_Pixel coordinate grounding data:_
☆ ☆ ☆
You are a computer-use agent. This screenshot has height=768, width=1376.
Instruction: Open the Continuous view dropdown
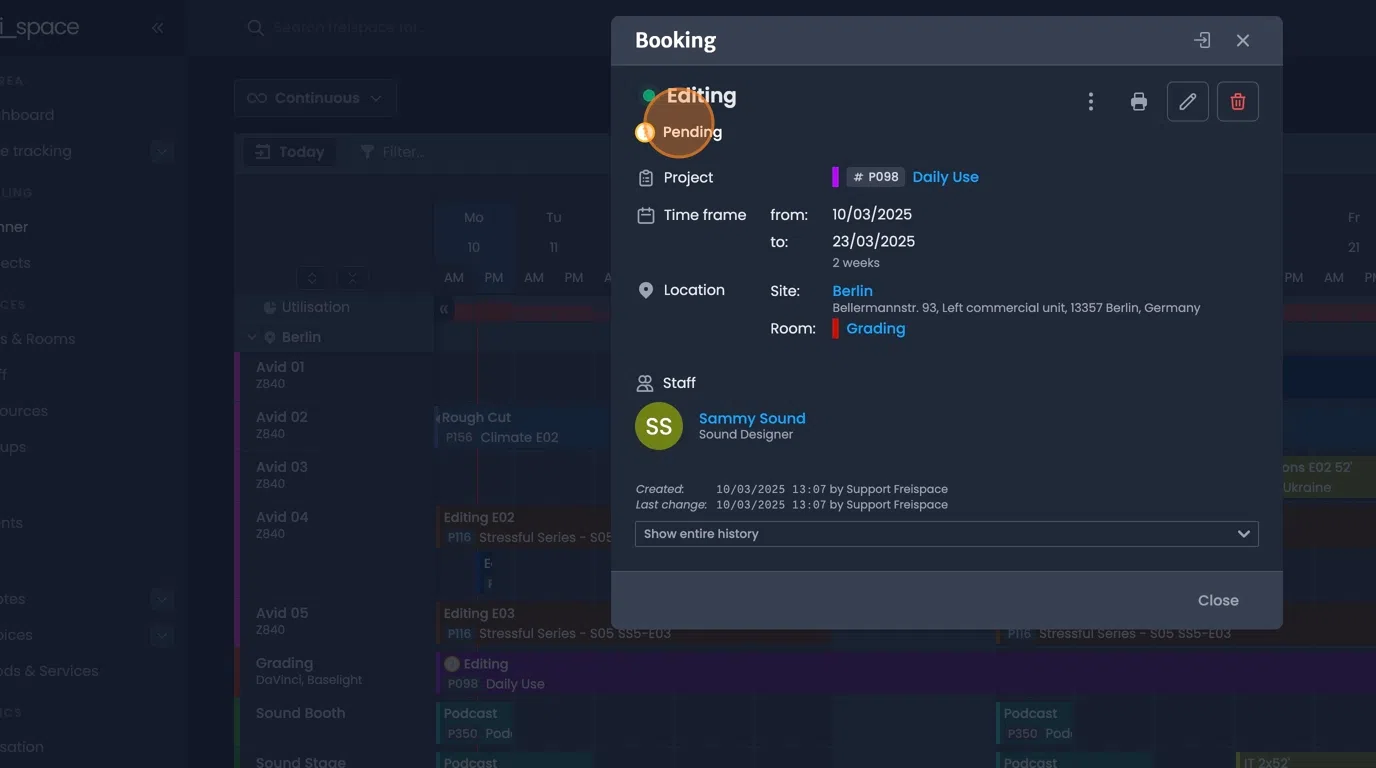[x=315, y=97]
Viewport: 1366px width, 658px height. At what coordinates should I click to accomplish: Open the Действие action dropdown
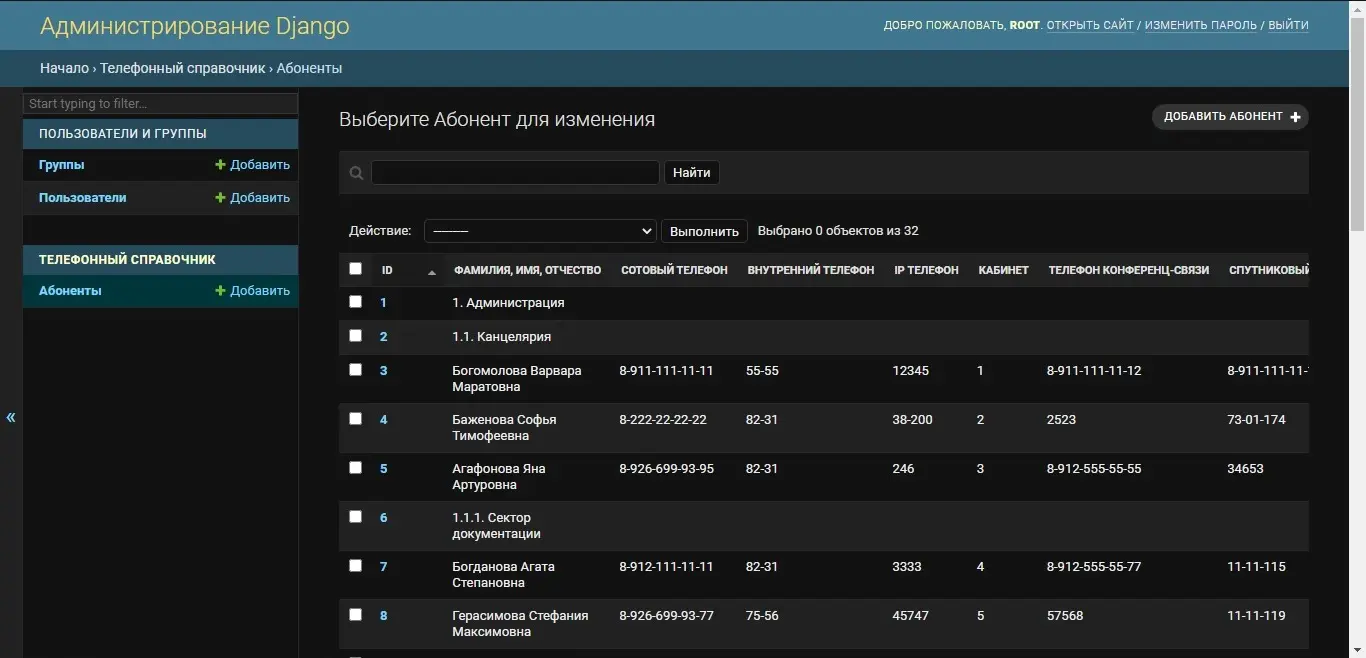tap(540, 231)
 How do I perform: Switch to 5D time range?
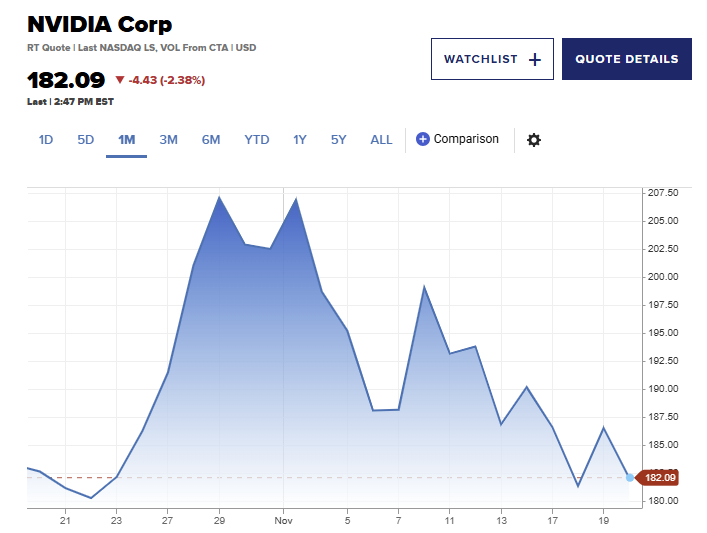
☆ ☆ ☆
_PROBLEM DETAILS:_
Retype the records above exactly, leaving every picture out of your copy.

_OUTPUT OF THE TASK:_
You are a computer-use agent. This screenshot has height=768, width=1376.
Instruction: Open the Continuous view dropdown
[x=315, y=97]
Viewport: 1366px width, 658px height. At what coordinates should I click to accomplish: Open the Действие action dropdown
tap(540, 231)
 How do I perform: Switch to 5D time range?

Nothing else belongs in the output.